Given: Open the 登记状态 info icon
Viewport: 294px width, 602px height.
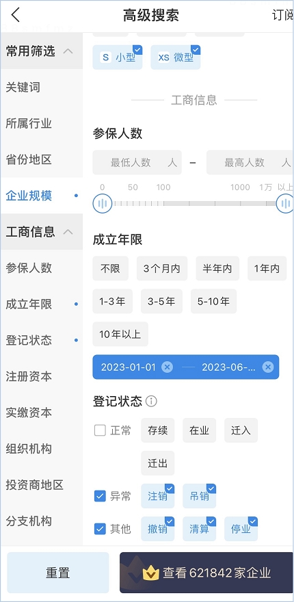Looking at the screenshot, I should click(152, 402).
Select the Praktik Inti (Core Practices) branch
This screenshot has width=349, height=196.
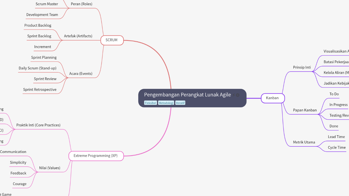coord(38,125)
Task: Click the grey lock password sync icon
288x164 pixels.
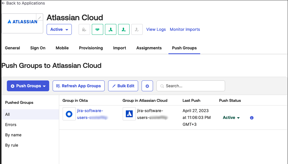Action: tap(84, 29)
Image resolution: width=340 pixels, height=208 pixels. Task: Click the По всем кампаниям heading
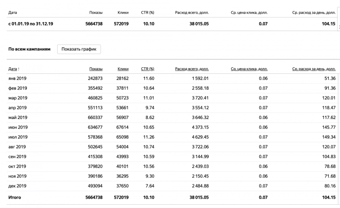29,49
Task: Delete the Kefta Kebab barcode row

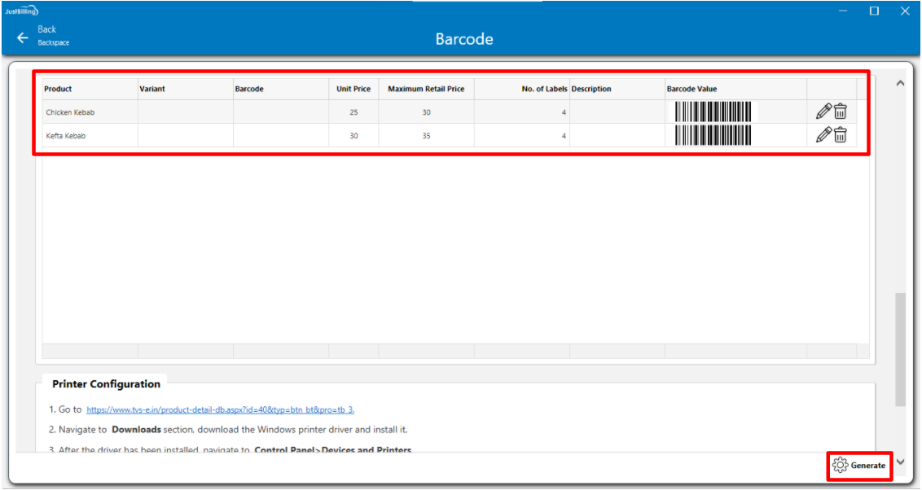Action: point(841,135)
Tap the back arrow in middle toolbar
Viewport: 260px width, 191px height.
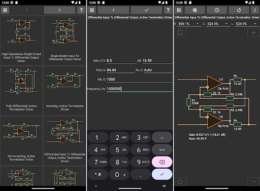(x=113, y=10)
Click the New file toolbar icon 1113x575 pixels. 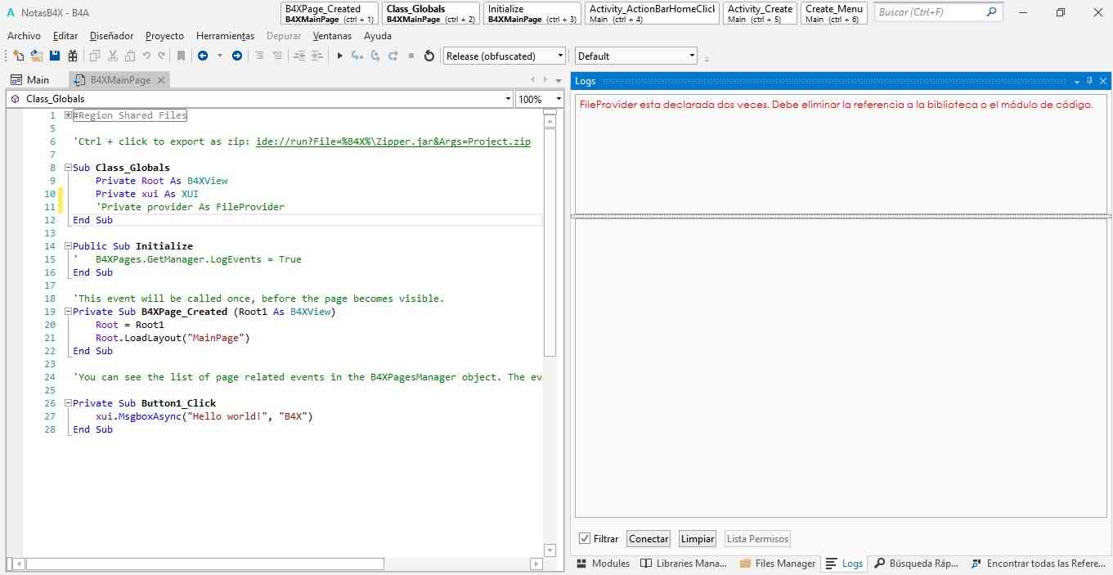click(18, 56)
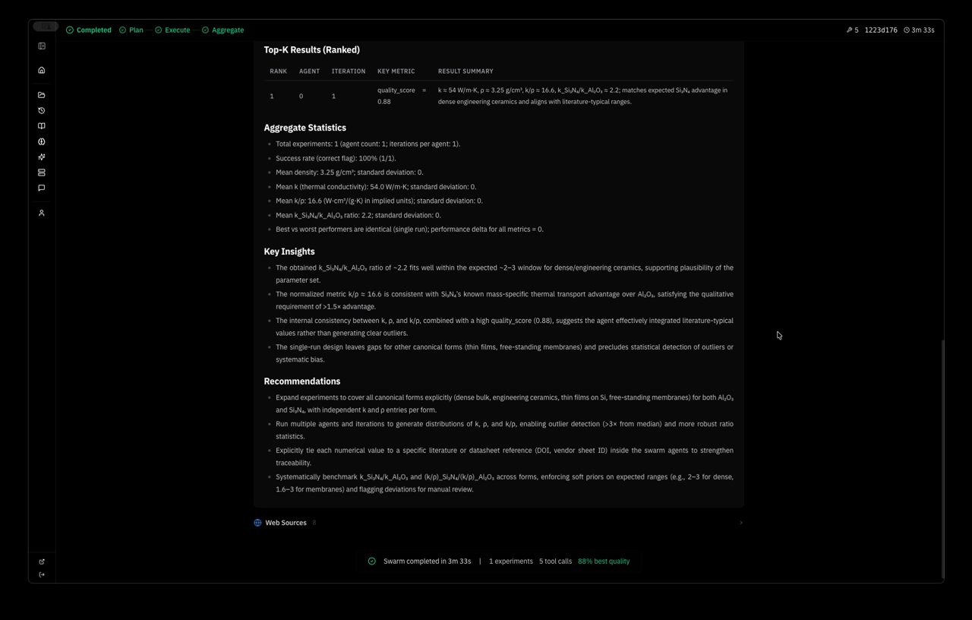The image size is (972, 620).
Task: Open the code brackets icon in sidebar
Action: click(42, 141)
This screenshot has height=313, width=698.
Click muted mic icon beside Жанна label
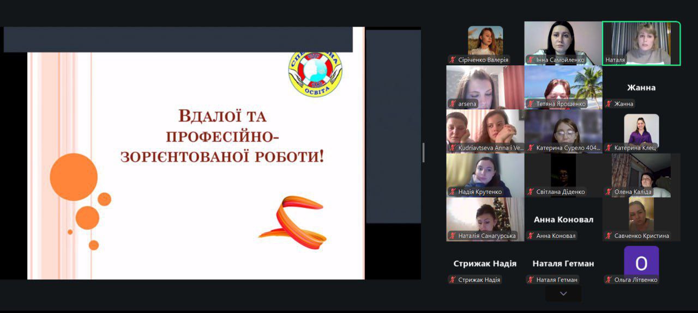(609, 104)

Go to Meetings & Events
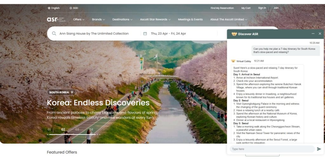[190, 20]
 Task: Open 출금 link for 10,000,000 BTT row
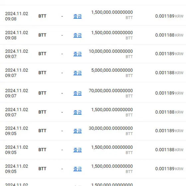(x=77, y=54)
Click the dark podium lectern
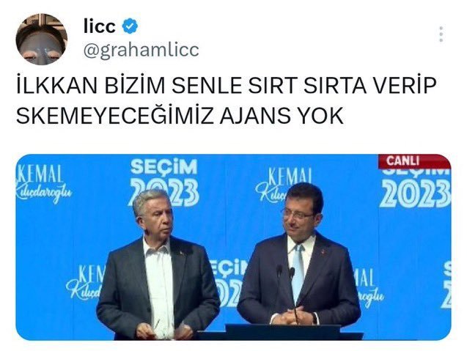This screenshot has height=351, width=467. pos(282,332)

About this task
Retype exactly the lines from the line containing "Click muted mic icon beside Жанна label" through the end of the entries above, including both ends, and leave every picture out.

Completed task
Click muted mic icon beside Жанна label
(609, 104)

Go to Meetings & Events
[190, 20]
 Task: Open 출금 link for 10,000,000 BTT row
(x=77, y=54)
Click the dark podium lectern
This screenshot has height=351, width=467. pos(282,332)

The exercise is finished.